フランス花の都は腐ってもパリ。傷を癒したりノスタルジックにひたり、気休めにはちょうど良い街。知人のフランス人は未婚で子供をかかえて大変働いているが、果たして労働者のあのすごい税金はその都にきちんと水やりをしているのだろうか。花の香りは80年も前にとうに消え、腐りはしないが枯れている。乾燥した街にさまざまな人種の汗の匂いがプリフィクスされ、最後に香水をふりかけるボナペティなパリ。そのくらくらとする匂いでメトロはさながら陽炎。実際のところ、ピアフもヴィアンもサンローランもいないパリにどんな用を作って参ろうか。が、やはりパリはパリ、ずっとパリ。愛という言葉はパリと同じ。

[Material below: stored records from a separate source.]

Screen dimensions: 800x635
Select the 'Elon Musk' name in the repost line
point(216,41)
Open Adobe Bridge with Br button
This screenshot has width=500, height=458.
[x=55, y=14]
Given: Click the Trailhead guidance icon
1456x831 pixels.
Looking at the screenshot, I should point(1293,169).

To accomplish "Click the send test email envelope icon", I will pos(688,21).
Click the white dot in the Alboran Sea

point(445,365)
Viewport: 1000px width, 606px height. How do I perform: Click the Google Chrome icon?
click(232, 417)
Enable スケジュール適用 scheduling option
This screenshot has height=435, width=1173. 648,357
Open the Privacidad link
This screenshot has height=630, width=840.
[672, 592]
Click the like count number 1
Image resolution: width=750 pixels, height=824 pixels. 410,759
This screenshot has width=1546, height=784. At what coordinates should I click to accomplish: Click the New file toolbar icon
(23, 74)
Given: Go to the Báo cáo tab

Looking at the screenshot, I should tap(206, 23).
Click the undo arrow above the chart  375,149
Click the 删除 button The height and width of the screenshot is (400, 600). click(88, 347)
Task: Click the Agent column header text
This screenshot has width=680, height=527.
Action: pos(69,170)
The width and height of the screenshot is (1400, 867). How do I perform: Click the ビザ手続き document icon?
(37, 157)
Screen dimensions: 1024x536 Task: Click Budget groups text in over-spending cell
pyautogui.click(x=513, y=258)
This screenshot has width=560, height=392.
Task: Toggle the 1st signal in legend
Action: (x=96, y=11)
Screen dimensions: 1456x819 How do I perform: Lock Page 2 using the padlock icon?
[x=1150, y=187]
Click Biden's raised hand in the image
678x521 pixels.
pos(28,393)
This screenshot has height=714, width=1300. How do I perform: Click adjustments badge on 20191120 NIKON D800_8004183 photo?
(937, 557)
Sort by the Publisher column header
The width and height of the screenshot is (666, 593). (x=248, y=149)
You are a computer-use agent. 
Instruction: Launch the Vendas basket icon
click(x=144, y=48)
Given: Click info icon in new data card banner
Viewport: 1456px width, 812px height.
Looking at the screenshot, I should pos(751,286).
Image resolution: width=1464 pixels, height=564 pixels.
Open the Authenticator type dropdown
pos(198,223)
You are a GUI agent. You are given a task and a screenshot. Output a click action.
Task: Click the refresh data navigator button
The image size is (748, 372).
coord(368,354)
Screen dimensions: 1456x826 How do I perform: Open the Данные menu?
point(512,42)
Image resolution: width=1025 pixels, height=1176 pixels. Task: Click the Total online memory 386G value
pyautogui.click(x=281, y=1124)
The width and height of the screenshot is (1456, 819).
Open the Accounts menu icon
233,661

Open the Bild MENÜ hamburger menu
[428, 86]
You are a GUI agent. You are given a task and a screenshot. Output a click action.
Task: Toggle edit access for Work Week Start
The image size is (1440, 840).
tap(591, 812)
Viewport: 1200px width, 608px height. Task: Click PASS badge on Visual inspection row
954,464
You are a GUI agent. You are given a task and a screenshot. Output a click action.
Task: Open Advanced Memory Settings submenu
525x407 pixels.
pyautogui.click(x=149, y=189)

さてアメリカはニューヨーク。町に暴徒と酒ビンが転がっていた通りには花が植えられ、映画産業もクッキングブックもニューヨークが付くと少し嬉しいこの感覚。ヴィアンとギンズバーグを足して2で割ったようなイージーゴーイングなリチャード・ヘルにも会える。10代に死ぬほど憧れたニューヨークだが、当時の願いがかなっていたら、私は本当に死んでいただろうな。夢のニューヨークは音楽とアートが人間の生き血を啜り、強大な力を持って人々を滅ぼしていったのだから。その甘い毒牙より命からがら抜け出した人々は今すごい笑顔。ザ・ゆるいニューヨーク、NOW。アメとムチがいつも振るわれているよな街。
人は水平線を見ながら、水辺の長い葦をなんとなく、手元にたぐり寄せて浮いている。叶わない恋と夢だけが永遠の命を約束され、私達はいつか滅び、知らない街が生き続ける。
さて、大人になった私達は どこへいこうか。